Content starts
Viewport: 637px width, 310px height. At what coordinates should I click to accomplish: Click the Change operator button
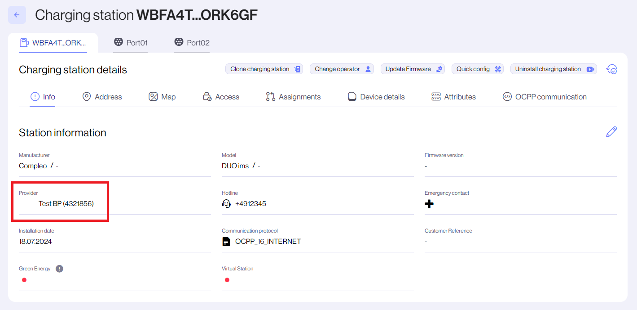click(342, 69)
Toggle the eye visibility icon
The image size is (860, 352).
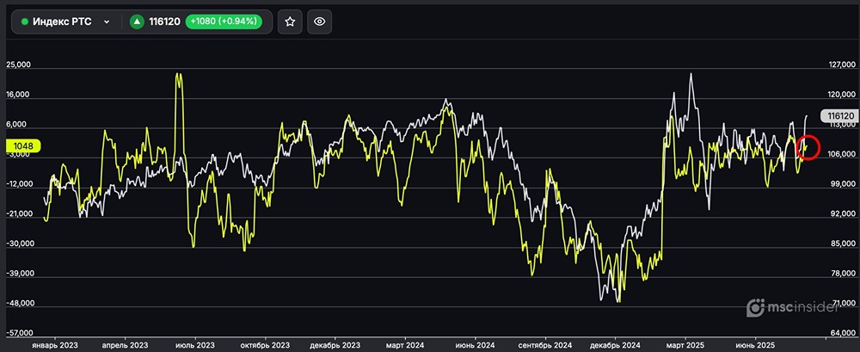coord(319,22)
Content ends
**ACTION ITEM:** A word-for-word transcription of the listing is needed, minus its images.

**YOUR RESPONSE:**
Viewport: 637px width, 310px height. At what coordinates should I click to accomplish: Click the Change operator button
click(342, 69)
Toggle the eye visibility icon
The image size is (860, 352).
coord(319,22)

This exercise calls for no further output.